Soledad

Tenia los ojos negros y profundos como la noche que se pierde en la misma noche. Su cabello, unos rulos infinitos que resposaban sobre sus hombros, como el cielo en su mirada. Solía hablar dibujando una sonrisa entrecortada, y se desplomaba en el sillón del living con mi guitarra. Pulsaba de a una las cuerdas mientras canturreaba alguna melodía que se le había impregnado, sin querer, en las calles o alguna esquina. Soledad era su nombre. Soledad sus manos y su cuerpo.
Soledad no se acostumbraba a no estar sola. La agobiaban los horarios y las excusas, las explicaciones y los mates fríos. Fumaba muchisimo, y consumía miles de vidas en cada bocanada. Escribía. Lloraba mucho y se reía aún mas. Soledad era como una mañana de enero, entre las ocho y diez de la mañana. La amaba cuando encendía el dia con sus primeras palabras, y recorría la casa dando golpecitos con sus dedos en cada sitio, como tanteando timidamente cada objeto.

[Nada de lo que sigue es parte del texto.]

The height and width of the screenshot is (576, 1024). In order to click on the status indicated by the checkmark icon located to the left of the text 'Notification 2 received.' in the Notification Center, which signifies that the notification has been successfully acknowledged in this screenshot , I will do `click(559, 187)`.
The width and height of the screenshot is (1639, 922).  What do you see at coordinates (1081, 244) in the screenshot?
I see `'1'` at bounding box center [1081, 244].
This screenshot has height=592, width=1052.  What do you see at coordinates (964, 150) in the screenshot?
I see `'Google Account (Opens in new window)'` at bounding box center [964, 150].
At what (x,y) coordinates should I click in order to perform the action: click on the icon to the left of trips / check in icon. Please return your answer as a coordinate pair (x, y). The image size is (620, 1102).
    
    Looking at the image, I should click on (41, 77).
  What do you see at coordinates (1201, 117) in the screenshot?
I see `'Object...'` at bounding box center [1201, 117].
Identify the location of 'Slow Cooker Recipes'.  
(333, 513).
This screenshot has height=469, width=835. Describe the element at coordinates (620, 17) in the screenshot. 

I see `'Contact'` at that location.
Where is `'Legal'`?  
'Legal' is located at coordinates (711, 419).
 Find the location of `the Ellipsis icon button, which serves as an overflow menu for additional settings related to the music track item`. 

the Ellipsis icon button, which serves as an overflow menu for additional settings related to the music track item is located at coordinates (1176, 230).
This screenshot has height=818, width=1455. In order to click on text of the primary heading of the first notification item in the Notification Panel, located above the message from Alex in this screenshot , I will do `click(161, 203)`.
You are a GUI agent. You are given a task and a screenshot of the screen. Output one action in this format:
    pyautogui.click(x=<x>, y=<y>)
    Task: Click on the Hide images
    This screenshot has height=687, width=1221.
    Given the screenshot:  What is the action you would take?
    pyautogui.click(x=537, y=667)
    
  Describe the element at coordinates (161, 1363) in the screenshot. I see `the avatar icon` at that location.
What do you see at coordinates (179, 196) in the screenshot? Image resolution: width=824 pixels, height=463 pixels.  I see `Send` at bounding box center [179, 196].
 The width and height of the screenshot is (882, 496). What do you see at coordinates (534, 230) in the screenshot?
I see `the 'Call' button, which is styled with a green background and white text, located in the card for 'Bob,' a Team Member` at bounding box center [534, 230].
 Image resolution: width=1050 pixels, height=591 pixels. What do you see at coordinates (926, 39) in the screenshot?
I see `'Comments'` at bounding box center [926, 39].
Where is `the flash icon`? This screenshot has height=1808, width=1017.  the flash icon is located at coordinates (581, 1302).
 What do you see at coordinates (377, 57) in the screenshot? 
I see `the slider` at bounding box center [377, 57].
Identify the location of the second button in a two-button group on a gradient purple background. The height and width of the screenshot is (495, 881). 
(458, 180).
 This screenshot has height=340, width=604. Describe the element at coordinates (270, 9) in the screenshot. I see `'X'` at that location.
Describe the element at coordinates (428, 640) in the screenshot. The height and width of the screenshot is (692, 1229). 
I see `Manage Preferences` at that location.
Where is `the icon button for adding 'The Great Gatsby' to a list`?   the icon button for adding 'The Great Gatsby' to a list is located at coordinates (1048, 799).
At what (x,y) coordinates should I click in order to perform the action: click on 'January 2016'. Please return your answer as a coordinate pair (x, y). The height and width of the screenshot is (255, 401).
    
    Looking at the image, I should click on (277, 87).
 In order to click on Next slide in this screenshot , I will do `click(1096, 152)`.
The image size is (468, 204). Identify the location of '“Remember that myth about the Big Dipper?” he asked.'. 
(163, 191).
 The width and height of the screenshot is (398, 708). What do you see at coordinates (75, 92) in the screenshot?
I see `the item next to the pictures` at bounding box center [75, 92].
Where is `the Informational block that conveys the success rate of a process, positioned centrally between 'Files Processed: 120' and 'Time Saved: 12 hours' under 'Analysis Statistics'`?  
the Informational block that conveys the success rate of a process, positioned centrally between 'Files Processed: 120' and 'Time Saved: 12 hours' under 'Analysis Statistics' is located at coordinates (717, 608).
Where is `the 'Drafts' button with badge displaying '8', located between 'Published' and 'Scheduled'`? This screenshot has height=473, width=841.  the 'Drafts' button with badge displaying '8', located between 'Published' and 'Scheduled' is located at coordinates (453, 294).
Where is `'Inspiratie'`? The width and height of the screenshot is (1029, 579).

Despeinada casi todo el tiempo, Soledad se olvidaba de todo cuanto podía, de los relojes y de las hornallas encendidas, de los compromisos y de las fechas de los cumpleaños. Tenia la costumbre de bautizar cada cosa, de nombrar todo a su antojo, y se le ocurrían infinitas combinaciones de nombres ridículos y graciosos.
El verano quedó suspendido en su espalda aquella tarde, y en los hombros reposaron sus cabellos rizados y los últimos mechones de sol.
De vez en cuando regresa entre las ocho y diez de la mañana, y la casa y yo volvemos a nombrarla con infinitos nombres e instantes.